I had a teacher in high school two years in a row and it took him a year and a half to realize that I wasn't Italian. And it isn't like he "realized" not really. It came up in the course of conversation in class somehow.

My husband thought I was white when we met.

And I am white.

And I'm not white.

It all depends on what you take me for.

I have a precarious white privilege. Straddling the line between the pale generations my mother's family can trace back in time to grand old Europe and the fact that my father was born in South America.

I've been presumed Mexican
cursed as a lesbian
but the privilege my pale skin produces is
utterly dependent on
what I am taken for
day to day
hour to hour
face to face to face
I lucky
am I lucky?
To be able to "pass" on cursory inspection?
With only a hint of the exotic if you're looking for it
A trace of the hot blood, as I've heard it called
not worse. not the worst.
to be able to pass.
but scary in the way that I don't know
which kind of face the face I'm facing will see in me
today

Wednesday, July 4, 2018

Dry 6 Months

The last time I drank an alcoholic beverage was on my husband's last birthday, December 28th of 2017. I was going to have a drink the following Saturday with a friend, but she had to reschedule and I ended up not having another one since. The goal is to a whole year without to determine whether consuming alcohol has had a detrimental effect on my irritable bowel syndrome.

My husband and I figured that a test of long duration would be best for this, because I'd already tried doing it short term. A month off here, several weeks there. And after drinking, sometimes I'd get really sick to my stomach the next day and sometimes I wouldn't - and I'm not talking college level binge drinking here. I'm talking one or two drinks in a social setting.
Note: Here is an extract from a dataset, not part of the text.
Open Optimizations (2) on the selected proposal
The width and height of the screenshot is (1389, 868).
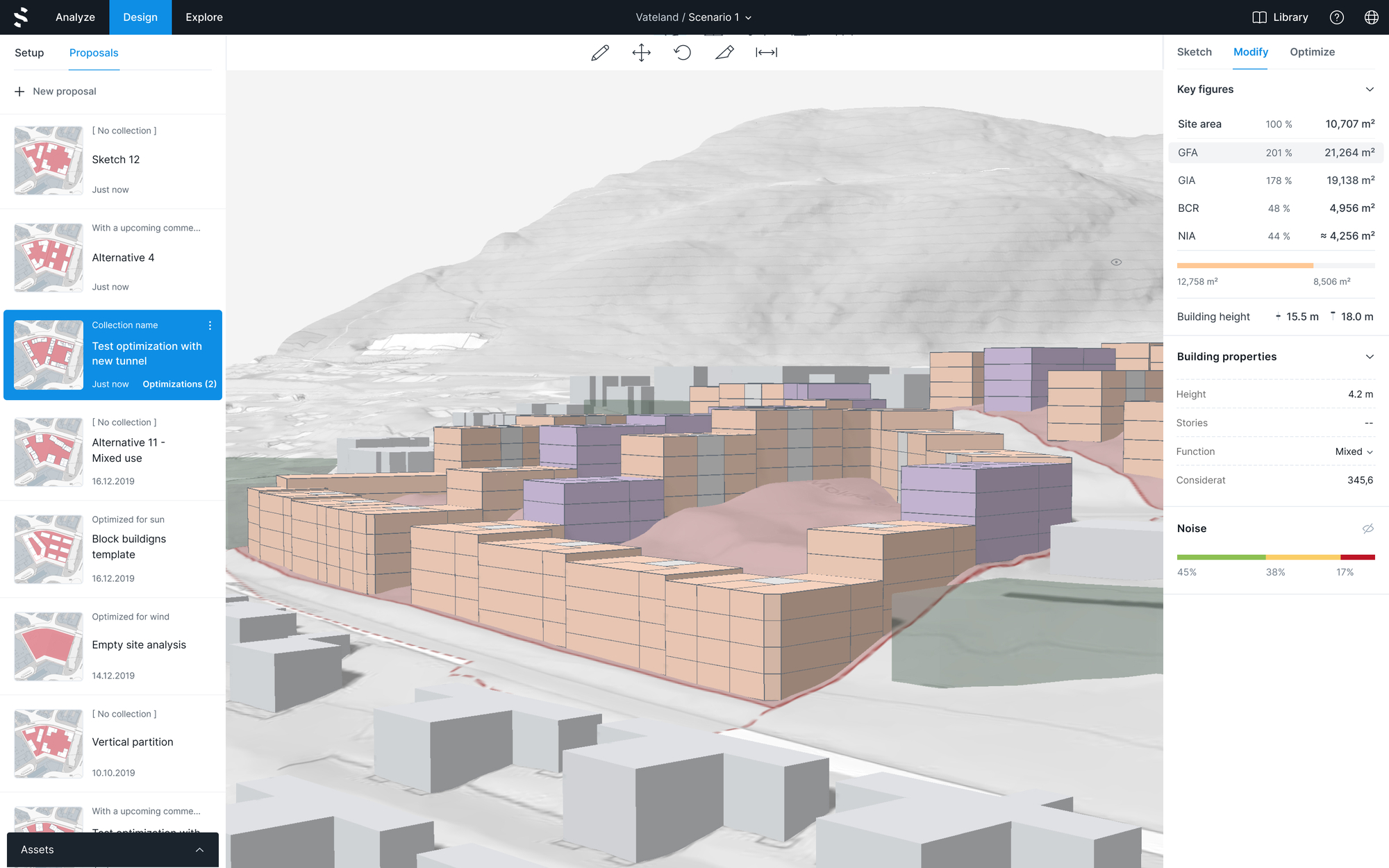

So the idea for a long term test came about. I haven't so much enjoyed it, but I've stuck to it. I like being able to have a beer after a backpacking trip. I really earned a beer after finishing the Spartan Race, but I had a Gatorade instead.

I'm not sure if not drinking has had an effect on the irritable bowel syndrome or not. I think I've felt better once I started tracking my food and symptoms, though I haven't found any correlations yet. Sometimes I do want to have an adult beverage, but by now, half way through, I'm committed to this goal.

It may or may not be actually helpful, but I won't quit before a year is up. I will argue that since I originally wanted to go the whole of 2018 without a drink, but ended up taking my last drink on 12/28, that I should be allowed, within the goal, to imbibe on my husband's next birthday - but I'll leave the call on that one up to him.